THE ARRAY of safety certification plastered on bike helmets has grown ever longer over the years. Kitemarks, E-marks, ACU Golds, SHARP ratings, DoT and Snell certifications – it’s a minefield out there.

And now there’s another to add to the list, the clumsily-titled FIM Racing Homologation Programme for helmets, which gets shortened to an equally unwieldy ‘FRHPhe’. Although its enforcement has been delayed until June the system means that after that time, riders in MotoGP, Moto2, Moto3 and WSB must wear lids that have gained the new approval.

The new rating has nothing to do with road use, but you can be sure that it won’t be long before helmet firms are marketing their wares as ‘MotoGP approved’ or something along those lines. And if, like many, you want to ride in the same helmet as your on-track hero, you’ll want to have the same level of protection, too.

At the moment, just four helmets have been given the full FRHPhe approval, and another eight have passed the homologation tests and await the final rubber-stamp. Given they’ve all achieved what must be the ultimate in helmet testing, we’re not going to rank them, so rather than a ‘top 10’, here’s the full run-down of lids that have passed the new FIM testing (as of February 2019).

LS2 Arrow C EVO

The FIM list doesn’t actually specify precisely which LS2 helmet has passed its impact tests but we’re guessing it’s a race version of the Arrow Carbon Evo. As with the other lids on this list, there’s no guarantee that the version you can buy is identical to the model that’s used on track – manufacturers are allowed to custom-make helmets for their riders – so all we know is that the helmet that passed the test was a size ‘M’.

A road-going Arrow Carbon Evo will set you back around £240-£300 depending on the colour scheme.

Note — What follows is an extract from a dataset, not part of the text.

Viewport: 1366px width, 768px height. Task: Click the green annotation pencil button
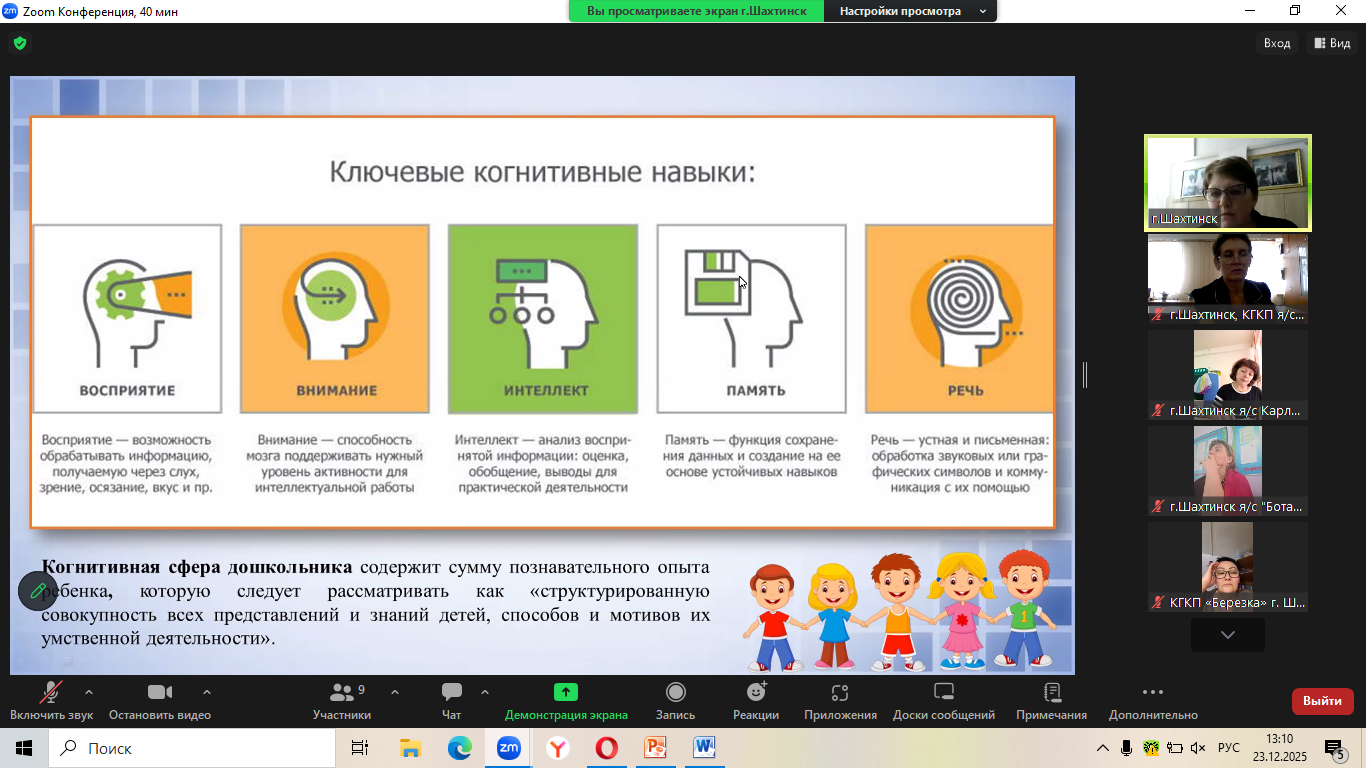pos(38,591)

Status: test passed, homologation pending

Arai RX-7 Racing

Such is the thoroughness of the FIM testing that Aria’s legendary RX-7 has actually passed twice – once for the version without aero add-ons, and again when it’s fitted with the extra wind-cheating bits. In fact, each size also has to be tested separately, so officially the former passed in XS, S, M and L while the aero version has only been tried in XS and L form. The remaining size options are on the FIM’s ‘tests pending’ list, so are likely to sail through given their siblings’ success. Bear in mind that the RX-7 covers a wide range of prices and materials, and the ‘Racing’ version listed by the FIM is presumably similar to the top-of-the-range, special-order-only, £2,524 ‘RC’ model…

Status: test passed, homologation pending


Unless you’re a MotoGP or WSB rider, you’re probably not going to be able to get an RPHA-01R – it’s a special version of the road-going RPHA-11, modified for MotoGP use. A quick search online suggests you can pay as little as £230 for one, or as much as £470, depending on the colour scheme. An Ianonne replica will set you back about £300, and with Cal Crutchlow turning to HJC this year you can be pretty sure a Cal replica is going to appear before too long. According to SHARP, though, the RPHA-11 is a three-star lid, suggesting the changes to the 01R could be substantial.

Status: test passed, homologation pending

MT KRE Snake Carbon

Coming in at around £200 in road-going form, the MT KRE Snake Carbon is among the cheapest ways to get your hands on a MotoGP-spec lid – although again we’ll repeat the proviso that manufacturers can modify the helmets actually worn by racers, so we can’t be certain whether the road one is identical to the one that passed the FIM’s crash tests.

Status: test passed, homologation pending

X-Lite X-803-P

You can easily pay north of £500 for X-Lite’s X-803 helmet, so hopefully you’re getting something that’s pretty close to the one that’s passed the FIM’s homologation crash tests. MotoGP riders wearing them include Danilo Petrucci and Hafizh Syahrim, while Alex Rins wears a Nolan-branded version of the same lid.